[start of Data in this exercise]

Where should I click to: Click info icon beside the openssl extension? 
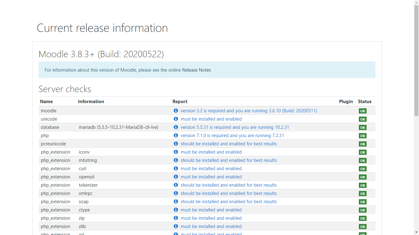(176, 177)
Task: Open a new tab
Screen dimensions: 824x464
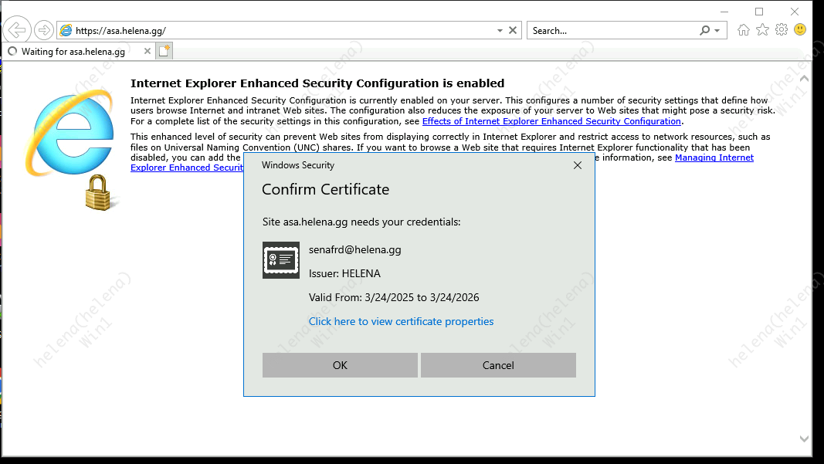Action: pyautogui.click(x=164, y=52)
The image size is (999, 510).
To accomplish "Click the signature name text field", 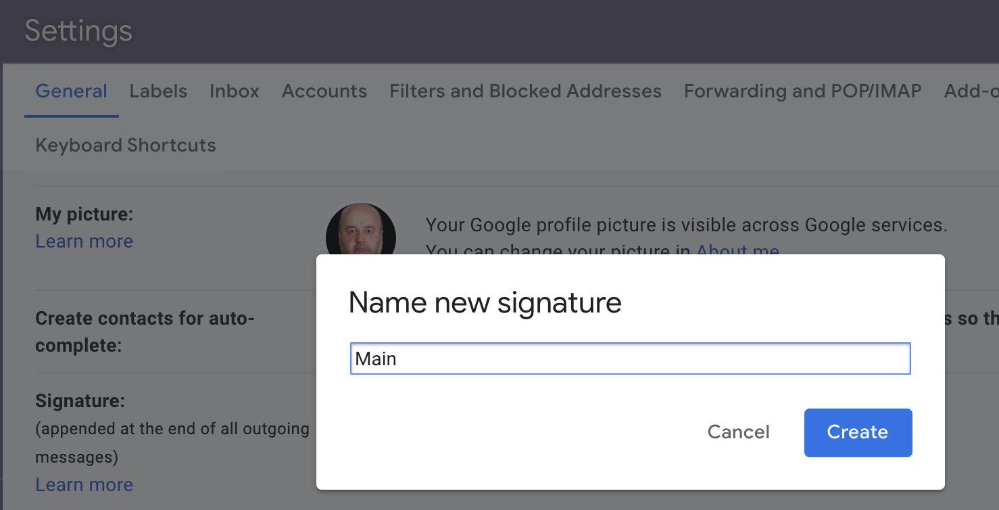I will [630, 358].
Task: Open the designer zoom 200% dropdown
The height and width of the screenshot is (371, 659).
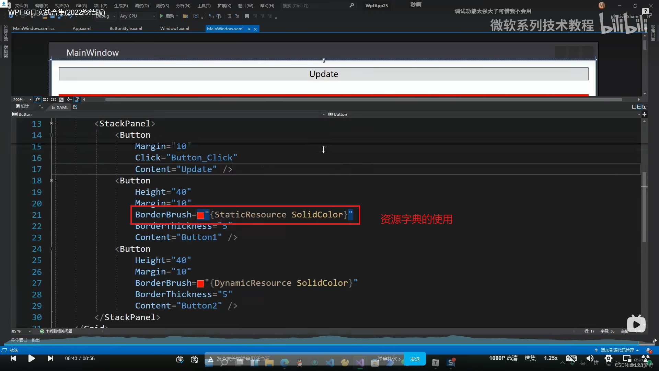Action: pos(30,100)
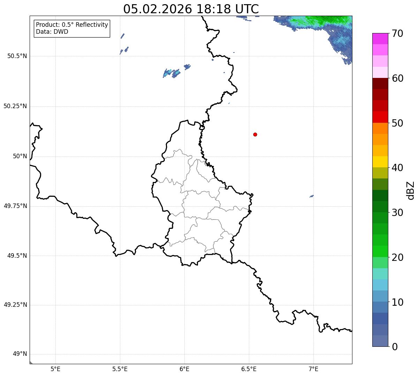Image resolution: width=419 pixels, height=376 pixels.
Task: Click the 49°N latitude tick label
Action: coord(20,354)
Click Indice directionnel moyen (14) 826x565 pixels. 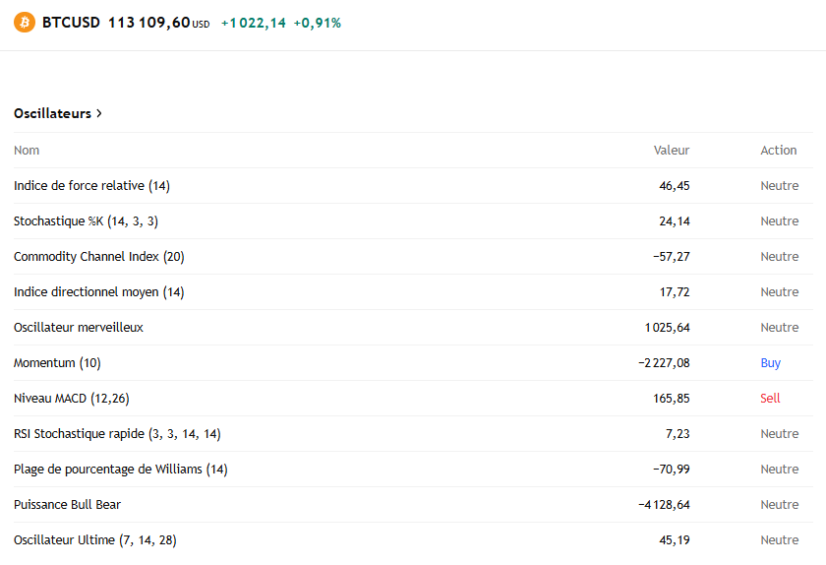pyautogui.click(x=98, y=292)
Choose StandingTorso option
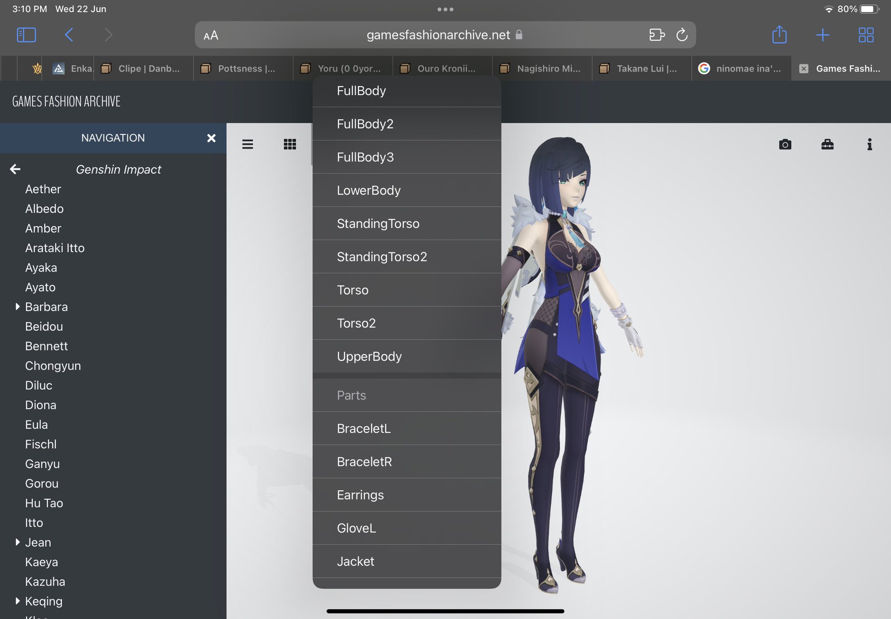891x619 pixels. click(378, 224)
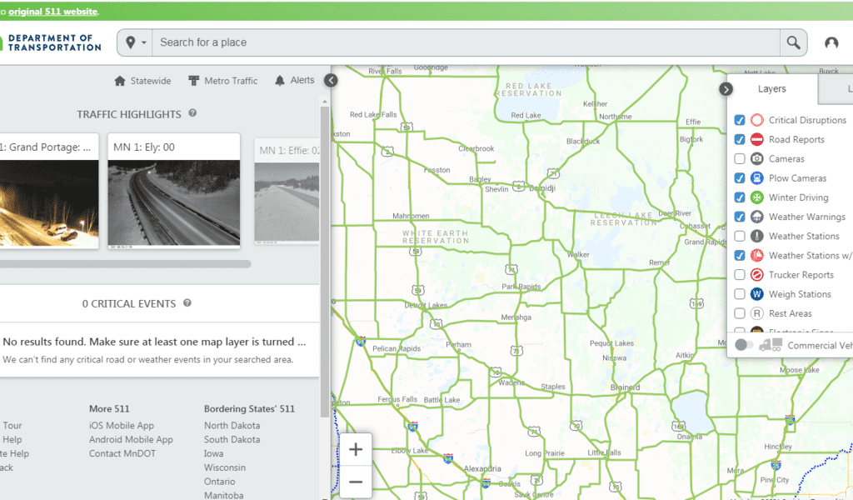853x500 pixels.
Task: Follow the North Dakota 511 link
Action: 232,425
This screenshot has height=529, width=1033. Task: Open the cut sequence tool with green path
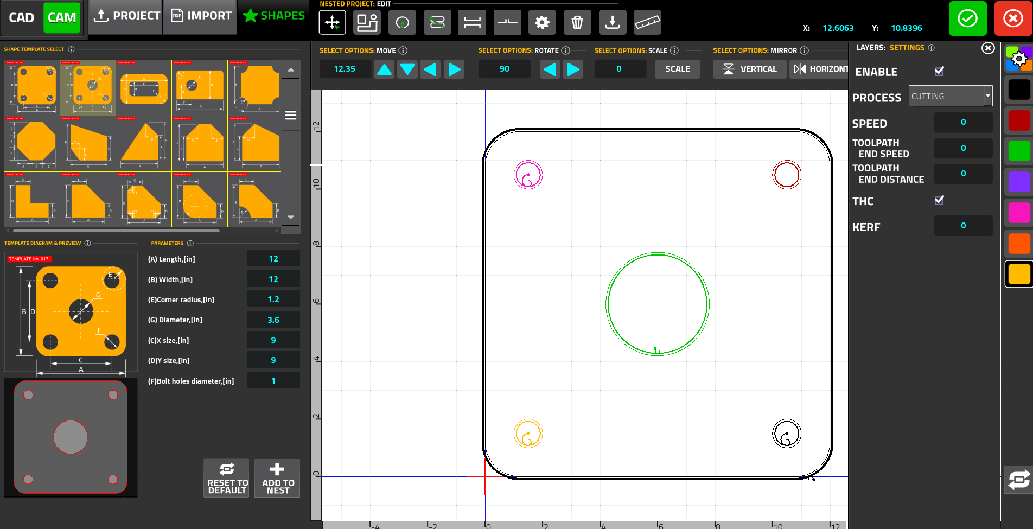pyautogui.click(x=437, y=22)
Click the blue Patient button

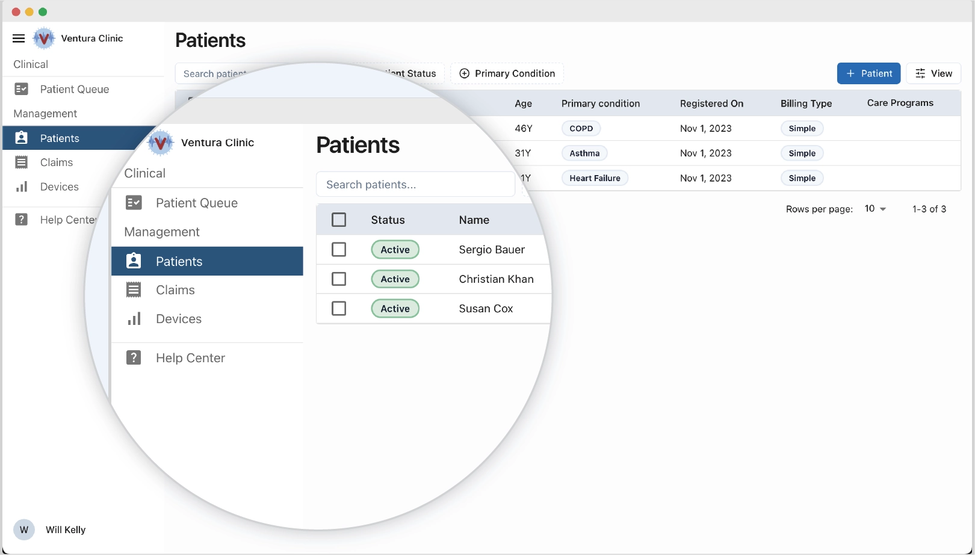coord(868,73)
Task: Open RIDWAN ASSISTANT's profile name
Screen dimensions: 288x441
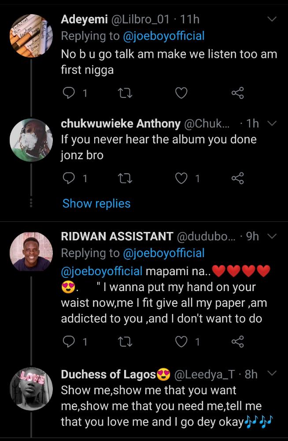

[end of Data in this exercise]

▶ _What you will do_
Pick out each line in the entries above that contains the word "screenshot", treating uppercase and lowercase as different, and copy those lines.

▶ _Result_
The height and width of the screenshot is (371, 659).
This screenshot has height=529, width=1033. Task: Open the cut sequence tool with green path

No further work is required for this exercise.